▶ EXERCISE GOAL
In the records below, repeat word for word only the lines starting at the one that contains "The width and" and ending at the one that contains "How do I perform: Open", pictures excluded.

▶ DATA
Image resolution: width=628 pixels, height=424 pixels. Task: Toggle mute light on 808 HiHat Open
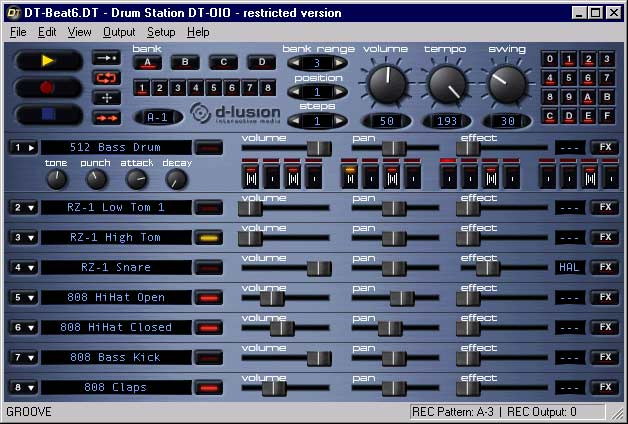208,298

---

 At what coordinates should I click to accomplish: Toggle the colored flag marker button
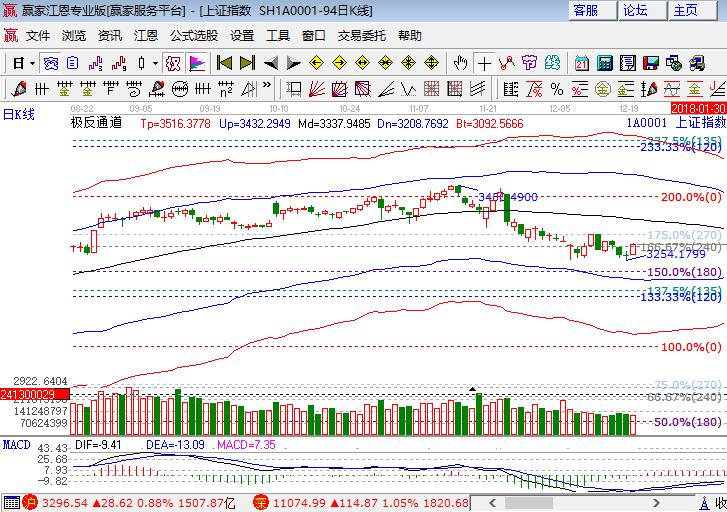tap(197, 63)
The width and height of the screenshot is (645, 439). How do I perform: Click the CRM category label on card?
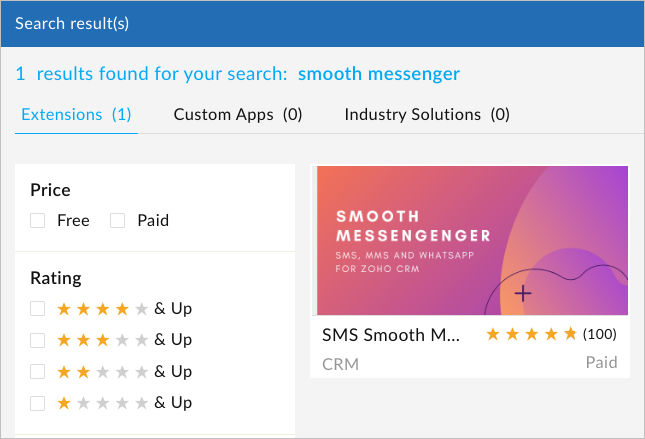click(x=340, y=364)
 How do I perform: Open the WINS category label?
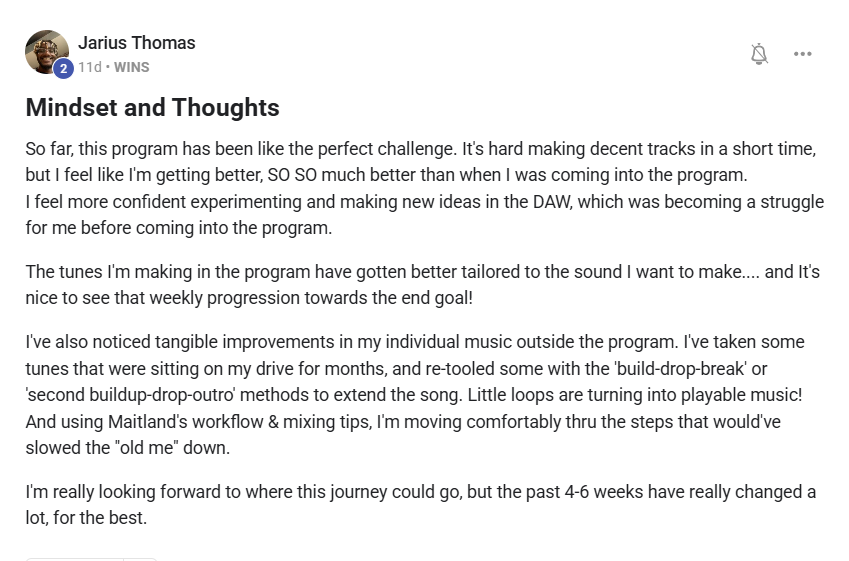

==

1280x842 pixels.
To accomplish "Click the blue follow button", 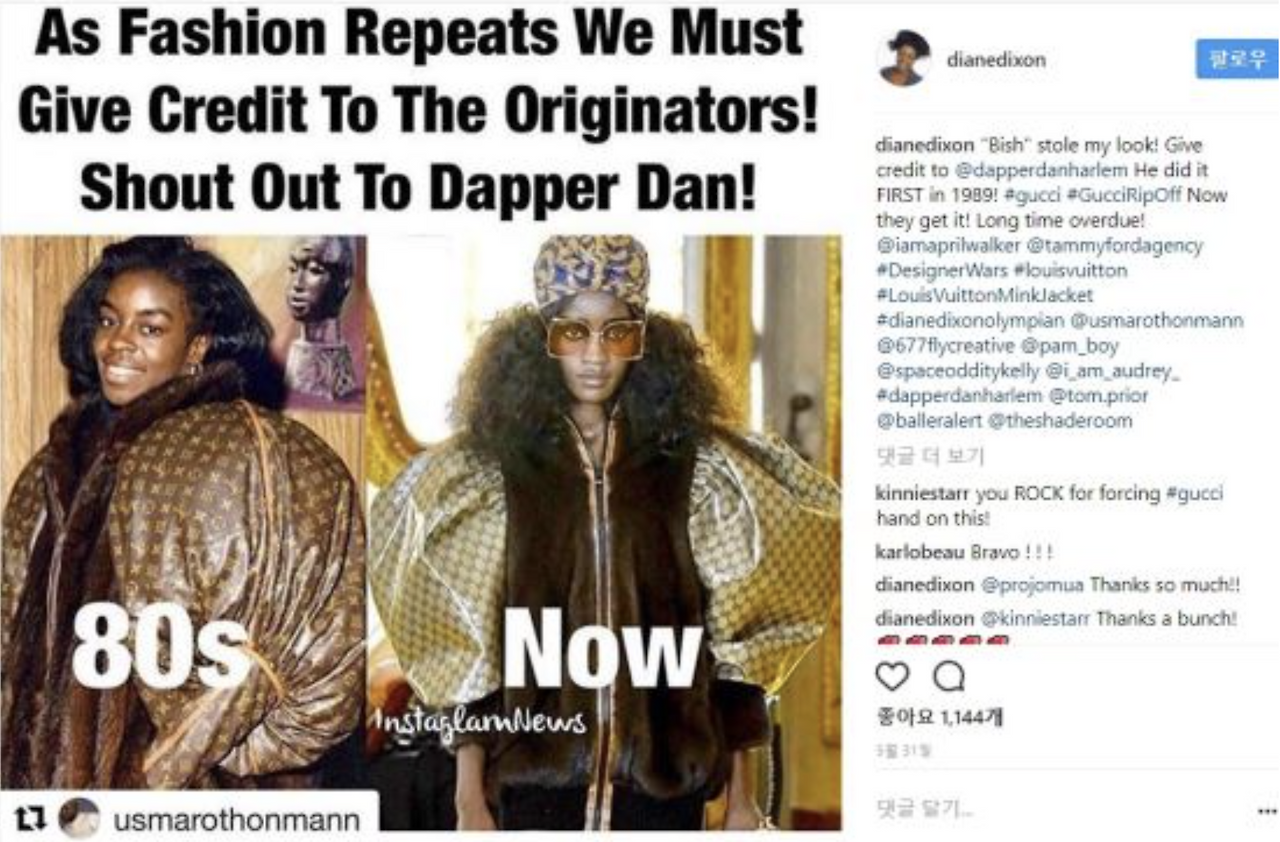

▶ COMPLETED TASK
The width and height of the screenshot is (645, 439). How do I perform: Click the CRM category label on card?
click(x=340, y=364)
 How do I perform: Open the WINS category label?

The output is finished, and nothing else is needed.